● Détails de l'exercice
Recopiez l'extrait de l'article ci-dessous commençant par "Le premier anniversaire" et se terminant par "et la démocratie.", en remplaçant "médias polonais" par "journaux polonais".

Le premier anniversaire d’Euromaïdan a été solennellement célébré en Ukraine le 21 novembre. Les médias polonais n’ont eu de cesse de répéter que cet événement doit mener l’Ukraine vers la liberté, la prospérité et la démocratie.

Que pensez-vous de ces événements d’il y a un an ?

Mon appréciation des événements du 21 novembre 2013 et de leurs conséquences, est négative. C’était en fait une des « révolutions colorées » conçue par les États-Unis pour amener l’Ukraine dans la zone d’influence occidentale. Ceci a été reconnu par Henri Kissinger et c’est aussi l’opinion de l’ex-président tchèque Vaclav Klaus qui avait prédit que l’Euromaïdan était un prélude à la désintégration de l’Ukraine.

Ce qui me fait vraiment de la peine, c’est l’instrumentalisation du nationalisme ukrainien radical aux couleurs de l’idéologie de Bandera. Il avait toujours été implicitement présent en Ukraine Occidentale pour sortir ouvertement dans l’arène politique en 1991, après la désintégration de l’URSS et l’acquisition de l’indépendance par l’Ukraine. Le 21 novembre 2013, il s’est légalement et ouvertement imposé comme une force politique à part.

Les autorités polonaises ont fait plus que soutenir activement l’Euromaïdan, elles ont fait un bon accueil au renouveau du nationalisme radical ukrainien et à la réanimation des idées de Bandera. C’est cela qui est révoltant !

Que pensez-vous de la catastrophe humanitaire au Donbass?

● Données fournies
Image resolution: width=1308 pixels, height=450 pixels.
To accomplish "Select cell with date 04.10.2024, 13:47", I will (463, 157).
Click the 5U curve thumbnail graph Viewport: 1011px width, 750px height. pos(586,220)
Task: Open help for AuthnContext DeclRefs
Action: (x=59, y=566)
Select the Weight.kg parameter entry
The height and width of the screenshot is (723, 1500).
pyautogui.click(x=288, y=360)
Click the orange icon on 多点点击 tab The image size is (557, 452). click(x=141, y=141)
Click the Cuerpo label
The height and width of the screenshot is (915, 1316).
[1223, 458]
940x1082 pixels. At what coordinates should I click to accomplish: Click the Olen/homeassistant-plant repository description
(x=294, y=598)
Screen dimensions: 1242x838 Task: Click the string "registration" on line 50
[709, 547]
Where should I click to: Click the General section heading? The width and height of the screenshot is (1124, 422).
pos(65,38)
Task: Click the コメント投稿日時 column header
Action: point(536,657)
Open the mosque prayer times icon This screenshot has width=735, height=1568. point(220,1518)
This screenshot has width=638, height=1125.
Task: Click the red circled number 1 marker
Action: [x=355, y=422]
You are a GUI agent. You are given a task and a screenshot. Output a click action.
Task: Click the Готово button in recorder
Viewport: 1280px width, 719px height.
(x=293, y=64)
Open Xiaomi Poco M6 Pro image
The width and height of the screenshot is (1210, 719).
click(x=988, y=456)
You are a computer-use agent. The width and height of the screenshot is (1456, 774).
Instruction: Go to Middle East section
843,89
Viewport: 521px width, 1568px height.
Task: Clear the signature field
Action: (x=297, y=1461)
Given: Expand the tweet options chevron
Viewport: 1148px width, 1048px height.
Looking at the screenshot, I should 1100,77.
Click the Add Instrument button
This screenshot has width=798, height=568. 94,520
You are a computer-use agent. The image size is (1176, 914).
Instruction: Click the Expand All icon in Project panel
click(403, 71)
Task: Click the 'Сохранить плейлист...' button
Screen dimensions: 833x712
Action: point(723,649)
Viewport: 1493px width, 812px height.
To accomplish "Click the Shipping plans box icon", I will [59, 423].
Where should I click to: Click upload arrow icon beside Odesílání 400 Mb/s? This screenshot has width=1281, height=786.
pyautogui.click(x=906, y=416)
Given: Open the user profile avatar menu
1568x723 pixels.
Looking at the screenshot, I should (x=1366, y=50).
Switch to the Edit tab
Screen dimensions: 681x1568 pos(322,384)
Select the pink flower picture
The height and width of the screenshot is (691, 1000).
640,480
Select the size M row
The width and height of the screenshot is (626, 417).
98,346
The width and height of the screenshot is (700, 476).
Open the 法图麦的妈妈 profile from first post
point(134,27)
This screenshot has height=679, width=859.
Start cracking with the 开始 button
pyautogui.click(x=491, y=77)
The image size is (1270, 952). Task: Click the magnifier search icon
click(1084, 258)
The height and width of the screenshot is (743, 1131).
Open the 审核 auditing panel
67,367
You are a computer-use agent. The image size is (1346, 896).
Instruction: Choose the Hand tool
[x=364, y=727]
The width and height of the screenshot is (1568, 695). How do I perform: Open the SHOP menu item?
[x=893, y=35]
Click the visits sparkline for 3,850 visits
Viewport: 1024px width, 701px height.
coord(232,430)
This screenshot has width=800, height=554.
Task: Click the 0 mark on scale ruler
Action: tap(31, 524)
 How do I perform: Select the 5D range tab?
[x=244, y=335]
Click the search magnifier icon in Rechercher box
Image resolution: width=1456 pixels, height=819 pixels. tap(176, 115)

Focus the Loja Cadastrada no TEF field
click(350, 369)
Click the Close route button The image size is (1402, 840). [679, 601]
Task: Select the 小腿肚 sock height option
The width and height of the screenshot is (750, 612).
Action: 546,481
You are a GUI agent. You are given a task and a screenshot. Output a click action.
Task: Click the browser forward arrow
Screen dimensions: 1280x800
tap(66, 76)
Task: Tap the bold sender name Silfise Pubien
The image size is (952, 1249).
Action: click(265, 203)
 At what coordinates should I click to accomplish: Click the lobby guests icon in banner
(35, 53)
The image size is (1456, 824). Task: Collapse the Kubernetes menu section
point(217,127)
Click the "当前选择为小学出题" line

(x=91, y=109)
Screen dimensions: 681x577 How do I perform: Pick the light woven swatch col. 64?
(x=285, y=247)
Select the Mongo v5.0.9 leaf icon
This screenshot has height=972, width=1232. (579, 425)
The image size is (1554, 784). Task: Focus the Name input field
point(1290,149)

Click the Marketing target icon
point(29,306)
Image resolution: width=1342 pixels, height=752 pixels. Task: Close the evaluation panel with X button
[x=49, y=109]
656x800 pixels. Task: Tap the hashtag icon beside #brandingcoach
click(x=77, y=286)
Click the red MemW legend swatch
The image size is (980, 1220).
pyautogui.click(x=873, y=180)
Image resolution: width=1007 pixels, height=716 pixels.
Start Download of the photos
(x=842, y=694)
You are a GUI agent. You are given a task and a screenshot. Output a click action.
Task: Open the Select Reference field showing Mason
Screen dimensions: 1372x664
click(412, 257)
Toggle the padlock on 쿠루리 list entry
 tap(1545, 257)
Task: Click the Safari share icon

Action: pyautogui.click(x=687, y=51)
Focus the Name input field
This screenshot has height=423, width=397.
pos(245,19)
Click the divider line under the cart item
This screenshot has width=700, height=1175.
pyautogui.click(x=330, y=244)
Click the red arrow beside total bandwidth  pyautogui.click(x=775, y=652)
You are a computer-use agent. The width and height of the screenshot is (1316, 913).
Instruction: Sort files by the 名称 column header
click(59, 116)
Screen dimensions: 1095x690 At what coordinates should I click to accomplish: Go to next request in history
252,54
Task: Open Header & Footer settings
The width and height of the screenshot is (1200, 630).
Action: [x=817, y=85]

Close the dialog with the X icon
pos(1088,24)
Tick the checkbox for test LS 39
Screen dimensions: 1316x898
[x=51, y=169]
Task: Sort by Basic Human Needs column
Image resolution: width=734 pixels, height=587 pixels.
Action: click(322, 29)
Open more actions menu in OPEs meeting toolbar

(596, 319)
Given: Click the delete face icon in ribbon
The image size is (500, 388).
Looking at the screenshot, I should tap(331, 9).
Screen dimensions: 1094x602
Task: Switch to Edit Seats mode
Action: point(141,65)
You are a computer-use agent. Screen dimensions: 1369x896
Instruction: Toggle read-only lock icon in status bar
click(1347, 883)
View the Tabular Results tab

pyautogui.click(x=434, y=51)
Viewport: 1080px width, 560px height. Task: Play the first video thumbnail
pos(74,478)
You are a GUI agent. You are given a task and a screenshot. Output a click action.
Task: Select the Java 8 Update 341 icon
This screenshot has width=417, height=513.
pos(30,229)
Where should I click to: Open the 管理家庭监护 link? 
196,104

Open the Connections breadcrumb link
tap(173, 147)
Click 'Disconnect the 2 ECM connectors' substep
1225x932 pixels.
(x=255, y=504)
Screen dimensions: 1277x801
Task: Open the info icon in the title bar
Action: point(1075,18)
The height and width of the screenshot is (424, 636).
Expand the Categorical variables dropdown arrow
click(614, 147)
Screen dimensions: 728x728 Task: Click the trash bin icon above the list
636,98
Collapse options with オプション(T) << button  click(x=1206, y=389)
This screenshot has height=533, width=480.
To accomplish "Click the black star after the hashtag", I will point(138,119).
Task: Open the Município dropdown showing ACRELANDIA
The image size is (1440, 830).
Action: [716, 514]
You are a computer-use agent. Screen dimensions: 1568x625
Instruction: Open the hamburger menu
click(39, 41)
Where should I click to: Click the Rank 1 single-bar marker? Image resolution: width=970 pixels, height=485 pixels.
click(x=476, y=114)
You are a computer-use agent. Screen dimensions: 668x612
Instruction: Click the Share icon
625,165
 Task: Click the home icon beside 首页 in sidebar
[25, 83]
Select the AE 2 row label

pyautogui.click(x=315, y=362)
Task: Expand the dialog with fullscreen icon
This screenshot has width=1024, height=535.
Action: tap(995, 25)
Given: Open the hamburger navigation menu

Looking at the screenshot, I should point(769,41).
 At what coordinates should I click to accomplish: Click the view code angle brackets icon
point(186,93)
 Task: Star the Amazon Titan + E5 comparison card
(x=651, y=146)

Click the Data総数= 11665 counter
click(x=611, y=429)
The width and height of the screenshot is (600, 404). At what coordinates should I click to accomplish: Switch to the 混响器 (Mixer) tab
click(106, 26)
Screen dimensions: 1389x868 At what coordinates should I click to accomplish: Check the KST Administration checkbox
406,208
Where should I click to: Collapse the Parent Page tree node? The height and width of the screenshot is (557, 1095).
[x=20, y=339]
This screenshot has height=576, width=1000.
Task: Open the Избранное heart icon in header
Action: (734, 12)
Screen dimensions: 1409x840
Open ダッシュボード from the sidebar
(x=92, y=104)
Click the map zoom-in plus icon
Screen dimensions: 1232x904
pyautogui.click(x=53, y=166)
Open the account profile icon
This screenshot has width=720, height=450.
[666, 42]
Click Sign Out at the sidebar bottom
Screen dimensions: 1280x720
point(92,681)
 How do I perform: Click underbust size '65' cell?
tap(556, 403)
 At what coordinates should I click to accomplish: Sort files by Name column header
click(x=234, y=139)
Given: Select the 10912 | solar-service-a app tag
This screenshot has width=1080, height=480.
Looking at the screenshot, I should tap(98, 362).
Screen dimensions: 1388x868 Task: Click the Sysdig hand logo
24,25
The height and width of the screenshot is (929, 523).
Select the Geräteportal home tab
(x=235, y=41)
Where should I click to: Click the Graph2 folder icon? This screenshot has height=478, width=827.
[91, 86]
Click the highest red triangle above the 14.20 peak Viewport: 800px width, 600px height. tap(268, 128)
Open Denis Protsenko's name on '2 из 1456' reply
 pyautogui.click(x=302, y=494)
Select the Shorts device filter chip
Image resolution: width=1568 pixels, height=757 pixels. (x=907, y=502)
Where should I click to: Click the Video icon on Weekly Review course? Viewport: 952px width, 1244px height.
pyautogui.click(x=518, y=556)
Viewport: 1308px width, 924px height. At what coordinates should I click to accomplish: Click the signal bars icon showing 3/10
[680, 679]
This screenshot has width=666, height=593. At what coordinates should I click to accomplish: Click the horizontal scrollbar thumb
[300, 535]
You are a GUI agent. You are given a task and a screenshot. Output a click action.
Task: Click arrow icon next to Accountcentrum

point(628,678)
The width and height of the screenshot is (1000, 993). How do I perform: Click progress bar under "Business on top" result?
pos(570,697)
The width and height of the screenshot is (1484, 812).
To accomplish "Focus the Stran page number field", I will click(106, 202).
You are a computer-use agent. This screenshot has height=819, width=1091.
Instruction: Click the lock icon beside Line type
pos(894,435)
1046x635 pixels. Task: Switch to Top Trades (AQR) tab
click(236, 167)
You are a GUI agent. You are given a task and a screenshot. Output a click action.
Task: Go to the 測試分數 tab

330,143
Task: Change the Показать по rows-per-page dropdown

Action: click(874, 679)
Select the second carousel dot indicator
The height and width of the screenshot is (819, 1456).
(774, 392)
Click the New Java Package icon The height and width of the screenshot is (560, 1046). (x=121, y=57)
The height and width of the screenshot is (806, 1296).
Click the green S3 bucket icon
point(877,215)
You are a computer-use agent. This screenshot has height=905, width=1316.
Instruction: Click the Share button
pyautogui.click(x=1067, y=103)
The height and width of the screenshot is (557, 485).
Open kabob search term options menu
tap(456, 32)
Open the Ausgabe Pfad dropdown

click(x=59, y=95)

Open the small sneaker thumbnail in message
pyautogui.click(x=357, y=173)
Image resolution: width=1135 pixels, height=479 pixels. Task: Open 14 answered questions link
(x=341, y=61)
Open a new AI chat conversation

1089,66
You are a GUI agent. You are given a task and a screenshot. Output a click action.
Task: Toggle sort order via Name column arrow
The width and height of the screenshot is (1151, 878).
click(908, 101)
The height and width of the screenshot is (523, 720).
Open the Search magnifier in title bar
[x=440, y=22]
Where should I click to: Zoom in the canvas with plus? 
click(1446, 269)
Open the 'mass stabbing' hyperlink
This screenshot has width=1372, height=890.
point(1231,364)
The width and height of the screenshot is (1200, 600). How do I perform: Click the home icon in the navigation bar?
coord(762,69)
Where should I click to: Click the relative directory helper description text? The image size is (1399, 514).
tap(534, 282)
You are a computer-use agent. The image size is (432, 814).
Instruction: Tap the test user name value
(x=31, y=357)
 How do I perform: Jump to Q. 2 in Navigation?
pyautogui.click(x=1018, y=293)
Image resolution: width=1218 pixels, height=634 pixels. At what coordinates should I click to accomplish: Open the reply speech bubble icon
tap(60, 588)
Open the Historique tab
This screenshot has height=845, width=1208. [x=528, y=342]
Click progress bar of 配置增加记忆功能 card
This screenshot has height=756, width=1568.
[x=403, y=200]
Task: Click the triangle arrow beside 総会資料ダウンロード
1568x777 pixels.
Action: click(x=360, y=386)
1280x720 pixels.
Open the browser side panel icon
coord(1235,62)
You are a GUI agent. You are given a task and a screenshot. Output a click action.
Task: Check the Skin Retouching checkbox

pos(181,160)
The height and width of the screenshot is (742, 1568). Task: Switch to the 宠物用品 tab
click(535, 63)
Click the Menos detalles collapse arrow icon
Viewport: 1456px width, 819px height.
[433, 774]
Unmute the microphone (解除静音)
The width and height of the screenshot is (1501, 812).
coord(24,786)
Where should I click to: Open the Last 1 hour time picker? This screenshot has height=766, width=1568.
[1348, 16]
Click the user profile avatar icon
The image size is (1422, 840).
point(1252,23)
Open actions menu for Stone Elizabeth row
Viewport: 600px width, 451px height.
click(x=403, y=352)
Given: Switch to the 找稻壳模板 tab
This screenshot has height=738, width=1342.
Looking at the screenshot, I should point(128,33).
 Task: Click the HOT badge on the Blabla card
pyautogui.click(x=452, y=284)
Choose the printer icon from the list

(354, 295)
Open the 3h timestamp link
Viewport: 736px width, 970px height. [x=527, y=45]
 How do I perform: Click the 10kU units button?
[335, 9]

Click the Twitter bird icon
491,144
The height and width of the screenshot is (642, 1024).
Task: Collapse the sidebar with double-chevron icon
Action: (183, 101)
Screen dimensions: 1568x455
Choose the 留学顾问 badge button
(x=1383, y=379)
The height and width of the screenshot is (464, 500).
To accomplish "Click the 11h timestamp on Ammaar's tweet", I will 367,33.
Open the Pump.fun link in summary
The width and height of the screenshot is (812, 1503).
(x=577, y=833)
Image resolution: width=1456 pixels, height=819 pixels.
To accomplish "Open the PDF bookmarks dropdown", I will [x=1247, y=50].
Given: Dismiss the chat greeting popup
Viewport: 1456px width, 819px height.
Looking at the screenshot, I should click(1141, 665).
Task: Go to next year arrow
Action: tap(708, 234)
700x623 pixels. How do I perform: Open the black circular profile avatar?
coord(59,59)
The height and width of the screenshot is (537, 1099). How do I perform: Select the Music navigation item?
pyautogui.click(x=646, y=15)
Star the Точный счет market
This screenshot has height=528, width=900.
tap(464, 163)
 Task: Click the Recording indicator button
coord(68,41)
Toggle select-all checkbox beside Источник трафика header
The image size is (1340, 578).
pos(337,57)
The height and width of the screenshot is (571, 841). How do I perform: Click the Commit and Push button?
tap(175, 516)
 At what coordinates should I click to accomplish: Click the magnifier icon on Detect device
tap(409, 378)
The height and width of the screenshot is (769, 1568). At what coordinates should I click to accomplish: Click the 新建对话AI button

● Résultat
Le premier anniversaire d’Euromaïdan a été solennellement célébré en Ukraine le 21 novembre. Les journaux polonais n’ont eu de cesse de répéter que cet événement doit mener l’Ukraine vers la liberté, la prospérité et la démocratie.